SkillsBench is a new benchmark that measures how much curated agent skills improve LLM agents across diverse tasks. Learn the key results, what worked best, and why self-generated skills often fail.
Agent skills are supposed to make LLM agents better at real work. But how much do they actually help? A new paper SkillsBench: Benchmarking How Well Agent Skills Work Across Diverse Tasks builds a benchmark to test exactly that — measuring whether giving agents structured skills actually improves task success, and spotting cases where it makes things worse.
What is SkillsBench?
SkillsBench is a benchmark that tests how well LLM agents use structured skills at inference time. The interesting part: it doesn’t just ask whether the agent can solve a task. It compares performance with skills, without skills, and with skills the model wrote itself.
The benchmark covers 84 tasks across 11 domains. Each task gets paired with curated skill modules, and results are scored by programmatic pass/fail tests — no subjective judging involved. Every task runs under three conditions: no skills, curated skills, and self-generated skills.

What counts as an “agent skill” here?
In SkillsBench, an agent skill isn’t just a prompt. It’s a structured package that can include a SKILL.md file with step-by-step instructions, reusable templates, scripts, examples, and optional reference materials.
Think of it as a how-to playbook. A lot of real tasks fail not because the model lacks knowledge, but because it doesn’t know the right procedure. Skills fill that gap.
How SkillsBench is evaluated
Each task runs in a containerized environment and gets scored with pass/fail tests. The benchmark tests across multiple commercial agent platforms and frontier models, all run at temperature 0 for repeatable results.
The three test conditions: no skills (just the task instruction), curated skills (pre-built skill modules included in the environment), and self-generated skills (the model writes its own skills first, then tackles the task).

Curated skills boost pass rates — but it’s not automatic
Across 7 agent-model configurations and 7,308 trajectories, the data is clear: curated skills improve performance by an average of 16.2 percentage points.
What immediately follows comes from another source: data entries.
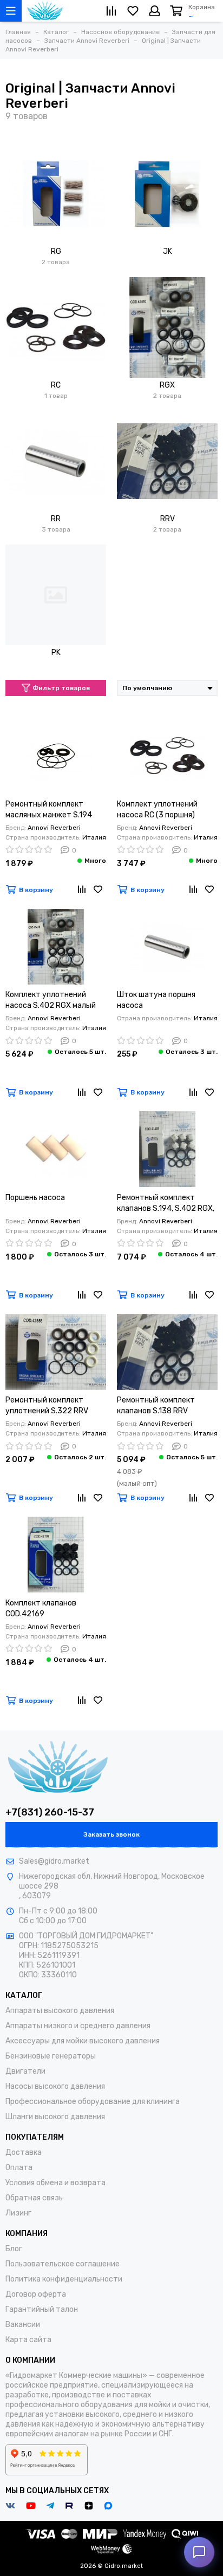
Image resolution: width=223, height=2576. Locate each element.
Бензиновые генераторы (50, 2056)
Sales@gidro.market (54, 1861)
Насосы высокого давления (55, 2086)
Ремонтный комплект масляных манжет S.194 (48, 809)
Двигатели (25, 2071)
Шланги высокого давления (55, 2116)
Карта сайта (28, 2339)
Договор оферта (35, 2294)
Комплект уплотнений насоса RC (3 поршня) (157, 809)
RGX (167, 385)
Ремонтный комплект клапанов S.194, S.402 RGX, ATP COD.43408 (165, 1203)
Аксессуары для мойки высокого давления (82, 2041)
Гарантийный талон (41, 2309)
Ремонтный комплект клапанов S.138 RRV (156, 1405)
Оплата (18, 2167)
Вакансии (22, 2324)
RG (56, 251)
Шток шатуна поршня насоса (156, 1000)
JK (167, 251)
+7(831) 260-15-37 (49, 1812)
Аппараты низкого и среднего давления (77, 2025)
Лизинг (18, 2213)
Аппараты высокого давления (59, 2010)
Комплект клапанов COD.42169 (40, 1608)
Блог (13, 2248)
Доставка (23, 2152)
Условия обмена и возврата (55, 2182)
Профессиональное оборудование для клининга (92, 2101)
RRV (167, 518)
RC (56, 385)
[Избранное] (98, 890)
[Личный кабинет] (154, 11)
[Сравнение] (82, 890)
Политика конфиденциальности (63, 2279)
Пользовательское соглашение (62, 2264)
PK (56, 652)
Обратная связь (34, 2198)
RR (56, 518)
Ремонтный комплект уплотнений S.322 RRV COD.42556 (46, 1406)
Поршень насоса (35, 1197)
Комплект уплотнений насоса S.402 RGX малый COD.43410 (50, 1000)
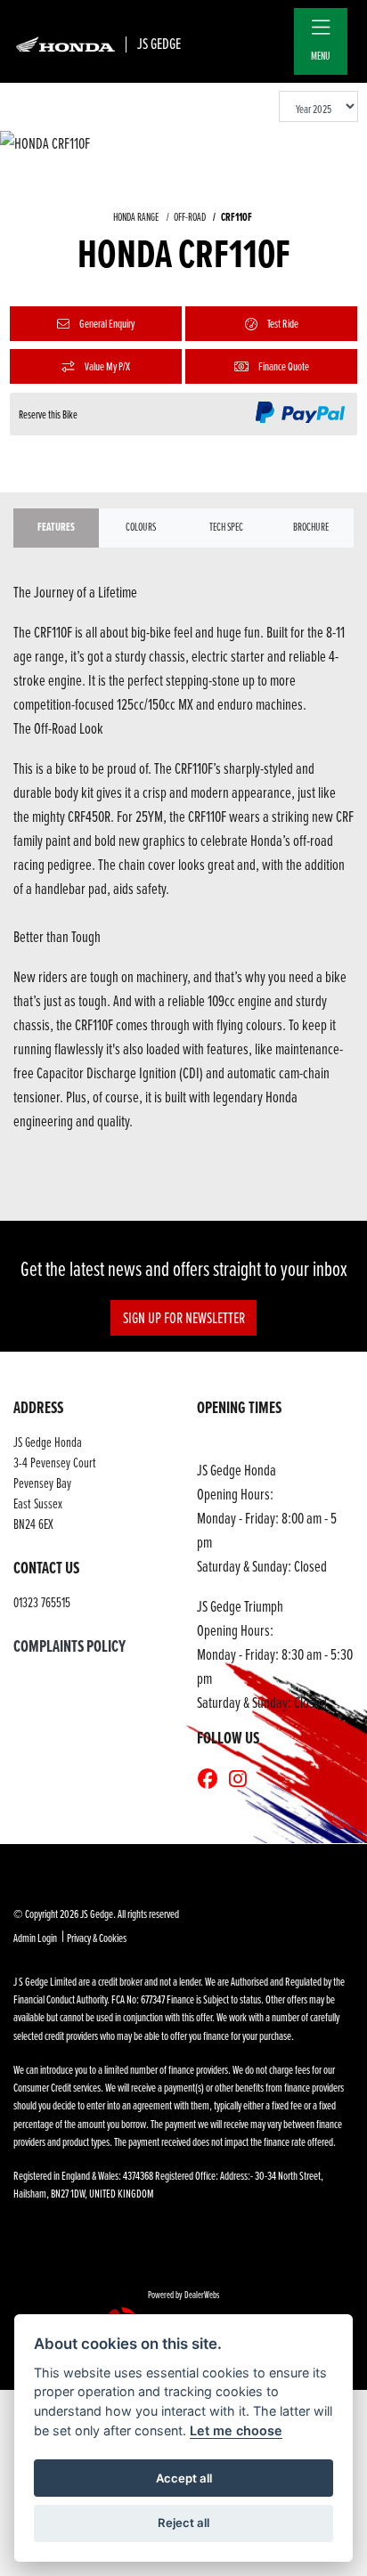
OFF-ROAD (190, 216)
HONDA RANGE (136, 216)
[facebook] (212, 1779)
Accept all (184, 2478)
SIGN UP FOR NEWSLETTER (184, 1317)
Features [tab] (56, 526)
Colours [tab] (141, 526)
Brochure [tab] (311, 526)
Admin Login (35, 1938)
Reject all (183, 2522)
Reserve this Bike (48, 414)
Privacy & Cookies (96, 1938)
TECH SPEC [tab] (226, 526)
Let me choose (236, 2430)
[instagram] (242, 1779)
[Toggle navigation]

But that average hides a lot of variation. Gains depend heavily on the model, the agent platform, the domain, and the specific task. Skills augmentation works, but it’s not free performance — how well you build and integrate the skills matters just as much.
The best-performing setup
The top-performing setup was Gemini CLI + Gemini 3 Flash, hitting a 48.7% pass rate with skills. Other configurations also improved, but the benchmark surfaced something worth noting: the agent platform matters a lot.
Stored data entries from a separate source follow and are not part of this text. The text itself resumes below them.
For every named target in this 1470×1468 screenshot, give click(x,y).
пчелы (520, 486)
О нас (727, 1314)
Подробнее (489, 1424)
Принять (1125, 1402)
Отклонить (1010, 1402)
Some platforms are better at actually using skills than others. Claude Code showed strong, consistent gains. Other agents would acknowledge the skills in their reasoning but then ignore them during execution.
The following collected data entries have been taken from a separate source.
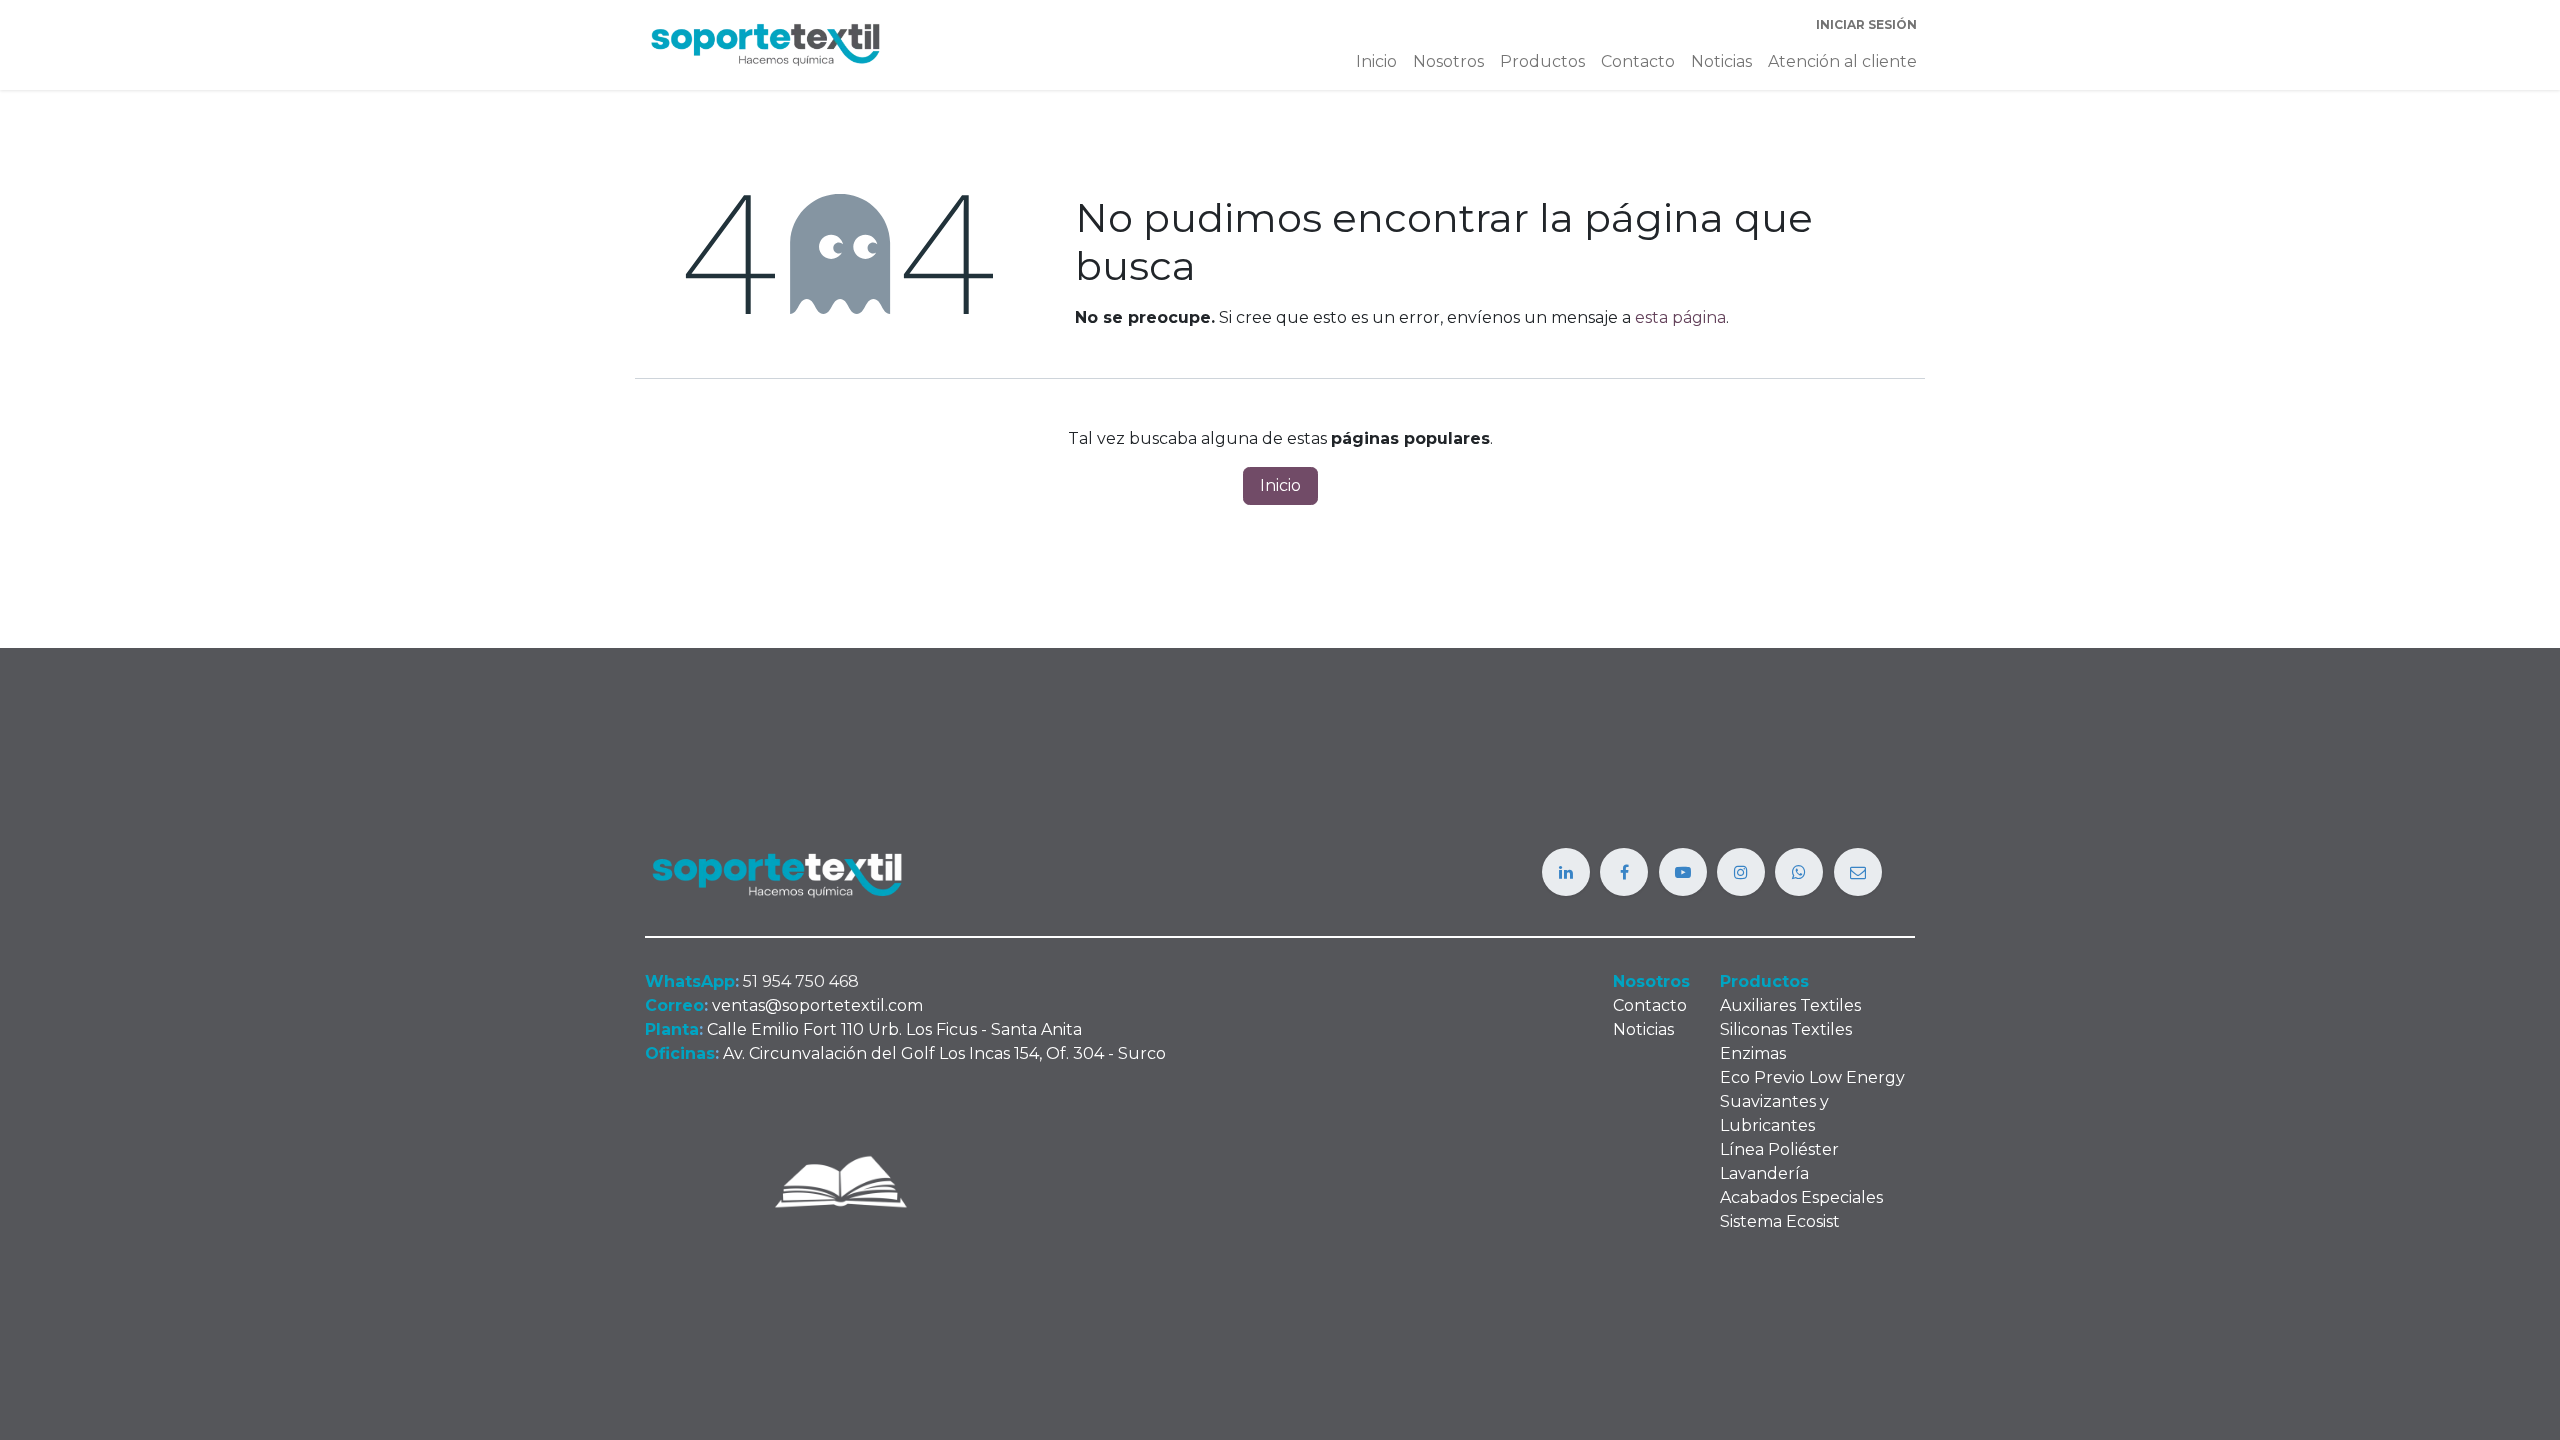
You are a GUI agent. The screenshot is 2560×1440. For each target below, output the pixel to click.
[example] (1799, 872)
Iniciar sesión (1866, 24)
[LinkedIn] (1566, 872)
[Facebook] (1624, 872)
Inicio (1280, 485)
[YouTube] (1683, 872)
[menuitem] (1376, 62)
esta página (1680, 317)
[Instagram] (1741, 872)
Self-generated skills mostly don’t work
Here’s the finding that matters most for teams building agents: self-generated skills barely help. Compared to the no-skills baseline, self-generated skills averaged around -1.3 percentage points. They actually made things slightly worse.
Models clearly benefit from good procedural knowledge. But they can’t reliably write that knowledge themselves. The self-generated skills tended to be vague, miss critical steps, or skip domain-specific workflows the model didn’t realize were needed.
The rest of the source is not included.